(foto LaPresse)

Contro la robotfobia

Francesco Seghezzi
La paura della tecnologia che “ruba” lavoro all’uomo è smodata. La nuova analisi controcorrente di David Autor, professore del Mit, il quale sostiene che la tecnologia avrà sì un impatto forte su molti lavori ma non in chiave di sostituzione, piuttosto di complementarietà.

Che vi sia un rapporto stretto tra tecnologia e lavoro non è una novità. Invenzioni, nuove scoperte ed evoluzioni dei sistemi produttivi hanno da sempre un impatto forte sulla vita dei lavoratori e sull’intero mercato del lavoro. Nella storia abbiamo assistito a diversi periodi in cui il tema viveva momenti di escalation d’interesse, soprattutto durante le trasformazioni più evidenti, e il nostro tempo è uno di questi. Non passa giorno senza che la consapevolezza dei cambiamenti in atto si trasformi in allarmismo, alimentato da previsioni di dubbio rigore scientifico sui milioni di posti di lavoro che si volatilizzeranno nel futuro breve. E non parliamo solo di report di gruppi privati che hanno vantaggi nell’offrire scenari apocalittici per poi proporne congiuntamente soluzioni da loro offerte, ma anche di istituzioni internazionali.

 

Di certo il rischio c’è, così come c’era in passato ma con l’aggravante di una velocità della tecnologia alla quale i sistemi sociali e giuridici faticano a stare al passo, e anche di essere catapultati nel suo flusso inarrestabile piuttosto che controllarlo. Ma esistono anche scenari positivi, dall’impatto mediatico meno forte, ma forse dalle basi scientifiche più solide. Recentemente l’Ocse ha pubblicato uno studio in cui analizzando non unicamente le singole mansioni che possono essere automatizzate ma l’intero posto di lavoro del lavoratore arriva a sostenere che solo il 9 per cento dei lavori potrebbe essere totalmente sostituito dalle macchine in 21 paesi Ocse, a differenza di un noto studio di Oxford che parla del 47 per cento dei lavori automatizzabili negli Stati Uniti. Ci sono altre analisi che sfidano quest’ultima visione pessimistica.

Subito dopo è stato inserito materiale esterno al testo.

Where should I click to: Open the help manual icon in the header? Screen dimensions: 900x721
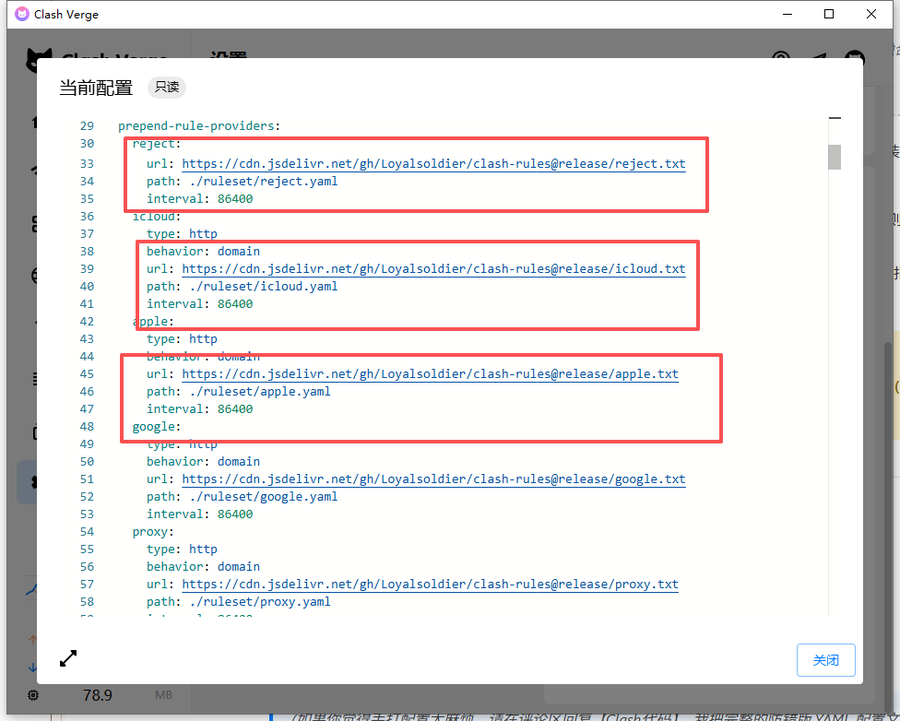(x=781, y=59)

David Autor, professore del Mit – la stessa università che ha pubblicato diversi testi particolarmente pessimistici – offre una analisi interessante e controcorrente. Sostiene che la tecnologia avrà sì un impatto forte su molti lavori ma non in chiave di sostituzione, piuttosto di complementarietà. I lavori più difficilmente automatizzabili sono infatti quelli che richiedono competenze “tacite” quali flessibilità, giudizio e common sense. Si tratta di professionisti o tecnici per i quali si richiede intuizione, persuasione, capacità di risolvere problemi. Lavoratori per i quali la tecnologia non dovrebbe essere un incubo ma un vantaggio, perché consente di velocizzare e rendere più semplici tutte le mansioni routinarie e di ampliare servizi e offerte in quelle attività, spesso più redditizie e connesse a elevati tassi di produttività, per le quali prima non si aveva tempo. Un esempio sono gli spazi di business che si aprono per l’Industria 4.0 una volta automatizzati alcuni processi produttivi.

 

La tecnologia per Autor quindi non porterà nel lungo periodo alla distruzione di quei posti di lavoro della cosiddetta classe media: la polarizzazione tra lavori alti e lavori bassi potrebbe essere affievolita proprio dall’innovazione stessa. Ne è esempio l’insieme dei lavori tecnici in ambito medico, che stanno producendo un numero sempre crescente di occupati. Questi sono possibili unicamente grazie allo sviluppo di nuove tecnologie, che hanno bisogno dell’uomo per essere utilizzate, per esempio nuovi strumenti di analisi, di radiografia, di assistenza. Certo, non si può pensare che tutto andrà per il meglio se non si governa il fenomeno e la trasformazione in corso. Ma governare non vuol dire per forza tentare di fermare il cambiamento, rinverdendo tradizioni luddiste, ma accettarlo orientando di conseguenza i sistemi formativi. In sintesi, un po’ di allarmismo in meno e un po’ di coscienza in più del fatto che in fondo la tecnologia la crea l’uomo e non, almeno a oggi, il contrario.